= Regression fallacy =

Argumentative fallacy

The regression (or regressive) fallacy is an informal fallacy. It assumes that something has returned to normal because of corrective actions taken while it was abnormal. This fails to account for natural fluctuations. It is frequently a special kind of the post hoc fallacy.

==Explanation==
Things like golf scores, the earth's temperature, and chronic back pain fluctuate naturally and usually regress toward the mean. The logical flaw is to make predictions that expect exceptional results to continue as if they were average (see Representativeness heuristic). People are most likely to take action when variance is at its peak. Then after results become more normal they believe that their action was the cause of the change when in fact it was not causal.

This use of the word "regression" was coined by Sir Francis Galton in a study from 1885 called "Regression Toward Mediocrity in Hereditary Stature". He showed that the height of children from very short or very tall parents would move toward the average. In fact, in any situation where two variables are less than perfectly correlated, an exceptional score on one variable may not be matched by an equally exceptional score on the other variable. The imperfect correlation between parents and children (height is not entirely heritable) means that the distribution of heights of their children will be centered somewhere between the average of the parents and the average of the population as whole. Thus, any single child can be more extreme than the parents, but the odds are against it.

==Examples==
When his pain got worse, he went to a doctor, after which the pain subsided a little. Therefore, he benefited from the doctor's treatment.

The pain subsiding a little after it has gotten worse is more easily explained by regression toward the mean. Assuming the pain relief was caused by the doctor is fallacious.

The student did exceptionally poorly last semester, so I punished him. He did much better this semester. Clearly, punishment is effective in improving students' grades.

Often exceptional performances are followed by more normal performances, so the change in performance might better be explained by regression toward the mean. Incidentally, some experiments have shown that people may develop a systematic bias for punishment and against reward because of reasoning analogous to this example of the regression fallacy.

The frequency of accidents on a road fell after a speed camera was installed. Therefore, the speed camera has improved road safety.

Speed cameras are often installed after a road incurs an exceptionally high number of accidents, and this value usually falls (regression to mean) immediately afterward. Many speed camera proponents attribute this fall in accidents to the speed camera, without observing the overall trend.

Some authors use the Sports Illustrated cover jinx as an example of a regression effect: extremely good performances are likely to be followed by less extreme ones, and athletes are chosen to appear on the cover of Sports Illustrated only after extreme performances. Attributing this to a "jinx" rather than regression, as some athletes reportedly believe, is an example of committing the regression fallacy.

==Misapplication==
On the other hand, dismissing valid explanations can lead to a worse situation. For example:
After the Western Allies invaded Normandy, creating a second major front, German control of Europe waned. Clearly, the combination of the Western Allies and the USSR drove the Germans back.

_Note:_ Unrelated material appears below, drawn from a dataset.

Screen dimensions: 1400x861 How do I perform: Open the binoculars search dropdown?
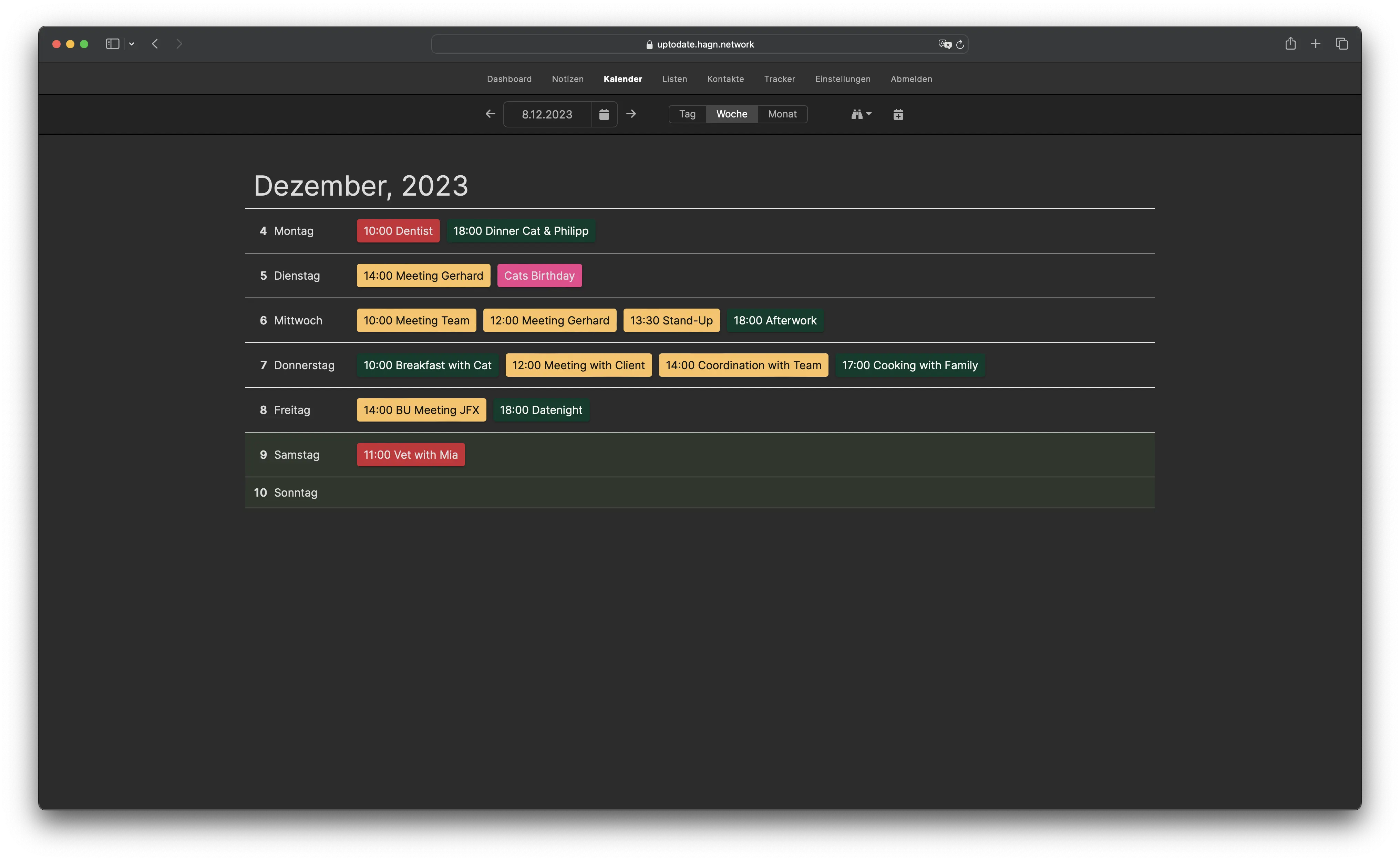[x=861, y=114]
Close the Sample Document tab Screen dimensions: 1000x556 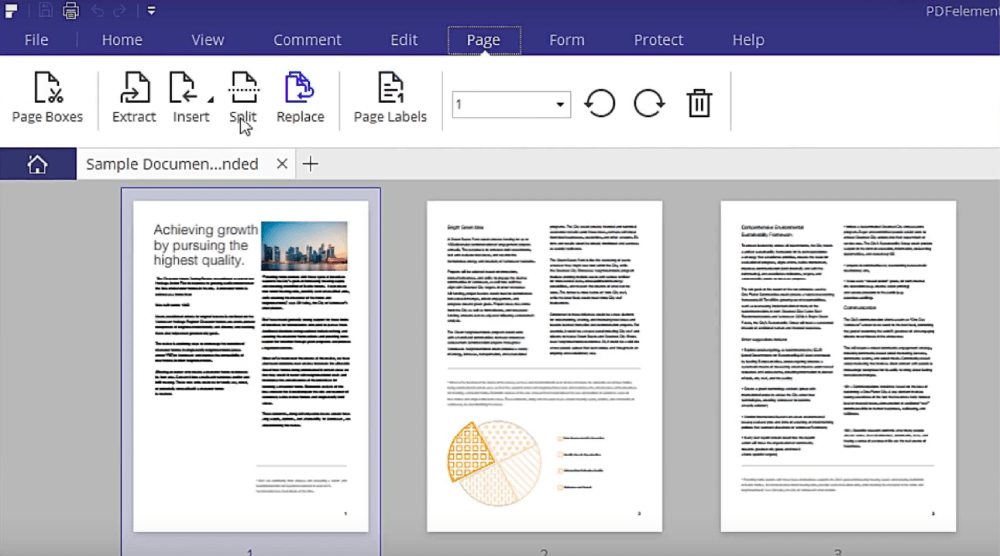282,164
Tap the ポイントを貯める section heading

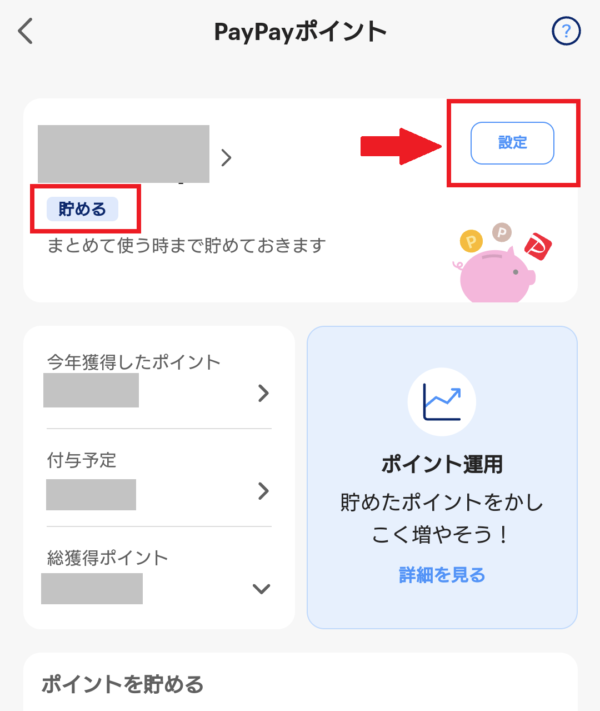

Fallacious evaluation: "Given that the counterattacks against Germany occurred only after they had conquered the greatest amount of territory under their control, regression toward the mean can explain the retreat of German forces from occupied territories as a purely random fluctuation that would have happened without any intervention on the part of the USSR or the Western Allies." However, this was not the case. The reason is that political power and occupation of territories is not primarily determined by random events, making the concept of regression toward the mean inapplicable (on the large scale).

In essence, misapplication of regression toward the mean can reduce all events to a just-so story, without cause or effect. (Such misapplication takes as a premise that all events are random, as they must be for the concept of regression toward the mean to be validly applied.)